# Free Tivo with dead hard drive



## guitar8222 (Jan 28, 2008)

I was offered a free SD DVR-40, but it has a dead hard drive. I have some extra hard drives sitting and I am very computer literate. Is there any way to get a fresh drive working without using an original drive. Is there any one who offers a downloadable image?

Also, if I get it working do I just pay direct tv's $5 dvr charge or do I have to pay tivo's fees? 

I searched around and didn't see an answer, so I am sorry if this is a common noob question.

Edit: Ok, well I found mfslive6b-with-62small.iso This is all I need correct?

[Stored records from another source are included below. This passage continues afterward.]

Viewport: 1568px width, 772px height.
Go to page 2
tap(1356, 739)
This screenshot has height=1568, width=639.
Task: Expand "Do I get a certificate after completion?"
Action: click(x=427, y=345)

Will the tivo update itself via direct tv? And do I just add a dvr receiver to my plan?


----------



## supasta (May 6, 2006)

http://www.dvrupgrade.com/dvr/stores/1/instantcake_display.cfm


----------



## classicsat (Feb 18, 2004)

The easiest way to get an image is Instantcake. 

You will have to pay the DVR fee on top of your DirecTV fees to use it. You pay that to DirecTV. You pay nothing to TiVo.


----------



## guitar8222 (Jan 28, 2008)

Thanks, I don't mind so long as I don't have to pay Tivo and direct tv. $20 isn't that bad. Thanks a lot.


----------